- Opening Delimiter -

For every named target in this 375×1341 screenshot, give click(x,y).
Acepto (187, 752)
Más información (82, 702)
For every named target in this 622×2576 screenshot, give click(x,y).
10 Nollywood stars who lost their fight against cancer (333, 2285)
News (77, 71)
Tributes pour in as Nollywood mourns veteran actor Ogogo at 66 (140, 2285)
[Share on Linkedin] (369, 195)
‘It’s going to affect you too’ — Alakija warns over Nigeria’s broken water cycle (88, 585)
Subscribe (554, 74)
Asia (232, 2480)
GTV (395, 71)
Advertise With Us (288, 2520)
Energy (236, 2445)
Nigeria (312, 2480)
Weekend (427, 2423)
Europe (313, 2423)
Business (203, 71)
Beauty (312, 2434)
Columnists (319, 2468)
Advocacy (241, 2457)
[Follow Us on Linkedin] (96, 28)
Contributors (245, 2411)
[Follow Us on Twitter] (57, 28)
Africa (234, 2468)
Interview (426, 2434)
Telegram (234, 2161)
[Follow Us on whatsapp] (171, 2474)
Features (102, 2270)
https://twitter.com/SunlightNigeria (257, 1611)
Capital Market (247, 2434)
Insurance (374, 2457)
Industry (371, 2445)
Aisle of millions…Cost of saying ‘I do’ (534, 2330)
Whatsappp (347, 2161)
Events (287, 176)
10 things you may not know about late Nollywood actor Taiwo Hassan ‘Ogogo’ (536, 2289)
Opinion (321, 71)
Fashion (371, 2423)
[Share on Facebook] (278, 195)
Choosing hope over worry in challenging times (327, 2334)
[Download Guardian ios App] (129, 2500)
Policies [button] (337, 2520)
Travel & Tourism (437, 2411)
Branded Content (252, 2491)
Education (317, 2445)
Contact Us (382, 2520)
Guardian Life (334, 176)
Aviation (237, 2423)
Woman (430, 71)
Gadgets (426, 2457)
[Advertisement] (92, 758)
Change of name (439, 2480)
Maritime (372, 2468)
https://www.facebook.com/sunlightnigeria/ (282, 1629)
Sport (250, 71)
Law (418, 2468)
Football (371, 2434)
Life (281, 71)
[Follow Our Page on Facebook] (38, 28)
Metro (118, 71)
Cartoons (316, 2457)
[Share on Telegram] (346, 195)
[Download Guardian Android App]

- Closing Delimiter -

The expected response is the material above given again line by line, from its first line to the line holding "News (77, 71)", inclusive.

For every named target in this 375×1341 screenshot, give click(x,y).
Acepto (187, 752)
Más información (82, 702)
For every named target in this 622×2576 screenshot, give click(x,y).
10 Nollywood stars who lost their fight against cancer (333, 2285)
News (77, 71)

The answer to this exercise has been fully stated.